Papers Voting

Question

Papers Voting

hadyelsahar opened this issue 4 years ago · comments

Hady Elsahar commented 4 years ago

In this issue you can either:

Add papers that you think are interesting to read and discuss (please stick to the format).
vote: should be done using 👍 on comments

Hady Elsahar · Answer 1 · Fri May 01 2020 23:11:12 GMT+0800 (China Standard Time)

Reformer: The Efficient Transformer
https://arxiv.org/abs/2001.04451

Summary:

Large Transformer models routinely achieve state-of-the-art results on a number of tasks but training these models can be prohibitively costly, especially on long sequences. We introduce two techniques to improve the efficiency of Transformers. For one, we replace dot-product attention by one that uses locality-sensitive hashing, changing its complexity from O(L2) to O(LlogL), where L is the length of the sequence. Furthermore, we use reversible residual layers instead of the standard residuals, which allows storing activations only once in the training process instead of N times, where N is the number of layers. The resulting model, the Reformer, performs on par with Transformer models while being much more memory-efficient and much faster on long sequences.

Hady Elsahar · Answer 2 · Fri May 01 2020 23:11:31 GMT+0800 (China Standard Time)
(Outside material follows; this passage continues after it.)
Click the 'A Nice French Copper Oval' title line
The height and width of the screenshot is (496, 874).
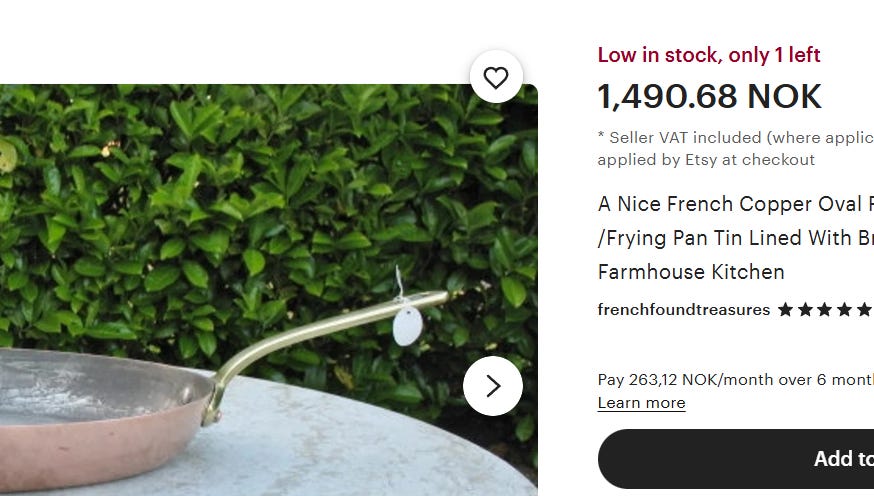click(735, 204)
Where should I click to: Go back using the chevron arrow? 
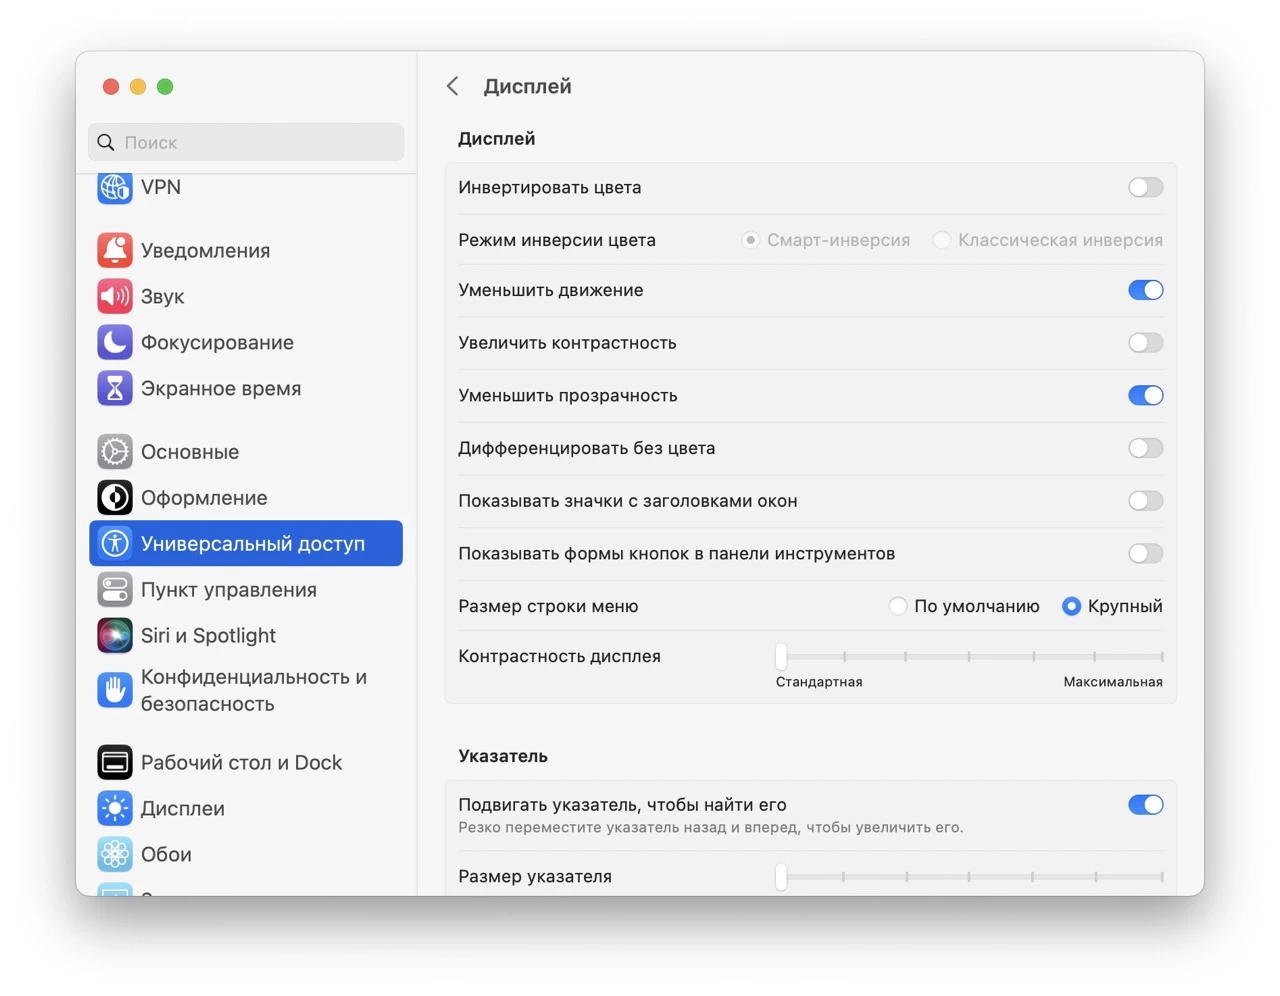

Unsupervised Question Decomposition for Question Answering
https://arxiv.org/abs/2002.09758
Twitter thread: https://twitter.com/EthanJPerez/status/1232127027961942018

"We aim to improve question answering (QA) by decomposing hard questions into easier sub-questions that existing QA systems can answer. Since collecting labeled decompositions is cumbersome, we propose an unsupervised approach to produce sub-questions."